Tuesday 22 March 2016

GAI

There's a lot to like about a guaranteed annual income. Or, at least, there would be if it were feasible and affordable. I don't think it can be both.

Let's recap. On Friday, Labour released a discussion document on the GAI. The document is much better than I had expected, laying out reasonably the benefits and costs of that kind of a system, with a lighter thumb on the scales than I might have expected.* 

The main problem remains linked to Kevin Milligan's trilemma.
You can't pay a benefit large enough to leave current beneficiaries no worse off without simultaneously blowing out the budget, or running a very sharp phaseout rate. This isn't rocket science. The beneficiaries in most need get lots of different payments from lots of different systems because they have multiple needs. Set a GAI to replace all of them, and you'll leave the worst off worse off, or you wind up paying everybody the amount of money that we currently pay to those being paid the very most.

And so we come to Labour's document. They note the main benefits of shifting to a GAI: getting rid of the very high effective marginal tax rates affecting the working poor where multiple programmes abate simultaneously, getting rid of the stigma of benefit receipt,** and getting rid of the paternalism inherent in the benefits system.

When they get to the costs side, they note that a GAI would be rather expensive and that a GAI sufficient to fully compensate those beneficiaries in the worst circumstances would be on the order of $22,000 per year. Note that total Core Crown revenue is about $72 billion per year. A GAI of $22,000 per person would exhaust total Core Crown revenue when paid to just over three and a quarter million people. There are 4.6 million people in New Zealand. Again, not rocket science.

So how to square the circle? Their options suggest a lower GAI, but with top-ups for those in more severe need. But that's a problem. The benefit of having a GAI - getting rid of paternalism, stigma, high EMTRs - putting need-based top-ups on top of a GAI brings the problems of the current welfare system back.

Libertarians abroad who favour a GAI have good reasons for doing so. They mostly suggest funding it by cleaning up foreign tax systems - abolishing the kinds of exemptions and loopholes that New Zealand doesn't have. Now that's still a bit of a cheat: those changes are worth doing regardless of a GAI and should be evaluated separately. But NZ's tax code doesn't have free lunches baked into it - thankfully.

A GAI then winds up paying a fair bit of money to non-working spouses in high income families and to students while potentially making it harder for current beneficiaries in need to access benefits, if the top-ups follow the form of current hardship grants for beneficiaries. And at a not insignificant hike in tax rates.

Treasury's 2010 analysis remains relevant.


Update: And here's the 2001 McLeod Report:
Universal basic income 6.52 Submissions reiterated the case for a universal basic income (UBI).

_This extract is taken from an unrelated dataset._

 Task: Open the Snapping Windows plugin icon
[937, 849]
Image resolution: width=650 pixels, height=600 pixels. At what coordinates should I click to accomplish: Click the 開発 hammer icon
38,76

6.53 A UBI provides a fixed sum to each citizen. Key attractions of this idea are its simple administration and avoiding EMTRs from abatement. There are also philosophical arguments for a UBI (everyone has a right to a basic income; a basic income reflects a return to collective wealth) and against (people have a right to the fruit of their labour).

6.54 There are three practical problems with all UBI proposals, namely:
  • a UBI provides people with money (which gives them purchasing power over goods) without supporting the production of the goods to be purchased with the money;
  • income distribution: New Zealand has few high-income people and many low income people. Each dollar taxed off the few people at the top of the distribution has to be divided among many people at the bottom. This, in turn, means either the UBI has to be low or the tax rate to fund it has to be very high; and
  • churn: The people in the middle of the income distribution pay half their income in tax and receive the same amount back as UBI. Much of the high tax rates of a UBI scheme is required to take money from middle- and high-income people and give it back to them, worsening their incentives without increasing their net income. This means we get the costs of high tax rates without the benefits.
6.55 A UBI has theoretical attractions, but the high tax rates required to fund it and the incentive effects of the payment make it impractical.

* I would link it, but Chrome really really doesn't want to open Labour's page due to an https issue.

** I'm not entirely convinced this is an unmitigated benefit.